President Obama Proposes $950-Billion Heathcare Overhaul Plan
Posted on February 23rd, 2010 by Sean Khozin, MD, MPH
Yesterday President Obama revealed a plan, expected to cost $950 billion over 10 years, to renew the administrations push for healthcare reform. The plan proposes to provide coverage to more than 31 million uninsured Americans.
More details:
- The plan includes a measure designed to close the Medicare “donut-hole” gap for prescription drug coverage, which leaves seniors paying the full cost of medicines during a certain stage of the programme due to coverage limits.
- Obama proposes increasing fees paid by the pharmaceutical industry $10 billion over 10 years and above the $23-billion increase proposed under the Senate bill. Obama’s plan also delays implementation of these fees by one year to 2011.
- Obama’s plan includes provisions designed to increase access to generic drugs by giving the Federal Trade Commission the authority to address the practice of “pay for delay” agreements between brand name and generic drug manufacturers.

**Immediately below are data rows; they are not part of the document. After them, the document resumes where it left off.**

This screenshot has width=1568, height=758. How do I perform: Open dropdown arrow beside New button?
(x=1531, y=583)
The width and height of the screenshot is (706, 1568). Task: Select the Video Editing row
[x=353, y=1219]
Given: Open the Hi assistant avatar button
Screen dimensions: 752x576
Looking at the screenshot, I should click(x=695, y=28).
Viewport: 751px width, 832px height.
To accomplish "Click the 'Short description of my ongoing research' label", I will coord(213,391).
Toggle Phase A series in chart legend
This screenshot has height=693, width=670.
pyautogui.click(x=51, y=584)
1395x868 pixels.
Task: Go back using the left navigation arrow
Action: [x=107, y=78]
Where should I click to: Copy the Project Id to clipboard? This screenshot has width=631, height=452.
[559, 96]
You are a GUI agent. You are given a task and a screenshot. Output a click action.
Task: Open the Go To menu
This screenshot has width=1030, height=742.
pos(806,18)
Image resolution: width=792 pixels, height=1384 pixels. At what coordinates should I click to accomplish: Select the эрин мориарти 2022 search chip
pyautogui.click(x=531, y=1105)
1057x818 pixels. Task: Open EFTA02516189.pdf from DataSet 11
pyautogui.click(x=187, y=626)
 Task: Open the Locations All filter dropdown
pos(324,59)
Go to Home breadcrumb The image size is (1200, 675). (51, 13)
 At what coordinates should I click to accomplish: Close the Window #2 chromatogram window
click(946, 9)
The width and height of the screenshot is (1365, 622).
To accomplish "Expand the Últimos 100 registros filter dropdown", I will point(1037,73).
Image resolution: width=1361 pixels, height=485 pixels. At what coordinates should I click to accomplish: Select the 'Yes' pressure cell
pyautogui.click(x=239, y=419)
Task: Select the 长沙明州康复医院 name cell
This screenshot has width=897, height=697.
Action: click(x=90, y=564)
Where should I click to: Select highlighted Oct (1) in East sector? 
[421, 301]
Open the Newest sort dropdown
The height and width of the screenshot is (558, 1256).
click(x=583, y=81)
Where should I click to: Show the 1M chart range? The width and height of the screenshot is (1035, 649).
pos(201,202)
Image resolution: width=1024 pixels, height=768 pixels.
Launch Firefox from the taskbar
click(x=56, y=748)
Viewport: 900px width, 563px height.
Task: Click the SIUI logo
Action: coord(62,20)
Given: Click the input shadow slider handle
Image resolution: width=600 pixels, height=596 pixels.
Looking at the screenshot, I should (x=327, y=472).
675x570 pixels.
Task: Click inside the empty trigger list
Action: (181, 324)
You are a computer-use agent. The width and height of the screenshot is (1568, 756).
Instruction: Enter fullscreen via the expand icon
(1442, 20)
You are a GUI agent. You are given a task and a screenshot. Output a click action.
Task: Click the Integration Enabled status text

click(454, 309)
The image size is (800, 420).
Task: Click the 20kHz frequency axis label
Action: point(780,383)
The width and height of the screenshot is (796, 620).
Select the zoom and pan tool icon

The plan suggests prohibiting generic drug manufacturers from accepting “anything of value from a brand-name manufacturer that contains a provision in which the generic drug manufacturer agrees to limit or forgo research, development, marketing, manufacturing or sales of the generic drug.” Such deals could only be reached if the parties “demonstrate by clear and convincing evidence that the pro-competitive benefits of the agreement outweigh the anti-competitive effects of the agreement.”
The plan will be debated this week at a bipartisan healthcare summit.